→ RECORDS FOR THE EXERCISE:
==*==

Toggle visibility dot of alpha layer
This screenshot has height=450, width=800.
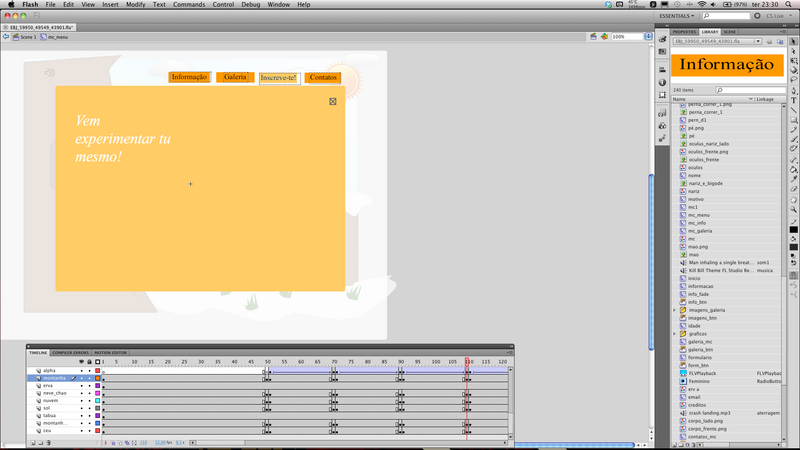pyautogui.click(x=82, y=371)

==*==

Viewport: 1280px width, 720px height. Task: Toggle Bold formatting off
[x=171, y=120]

==*==

→ WHAT IS NEEDED:
Write out the part of the data above that opens with the line containing "Toggle visibility dot of alpha layer" and closes with the line containing "pyautogui.click(x=82, y=371)", including both of those lines. Leave the pictures out of your answer.

→ TASK RESPONSE:
Toggle visibility dot of alpha layer
This screenshot has height=450, width=800.
pyautogui.click(x=82, y=371)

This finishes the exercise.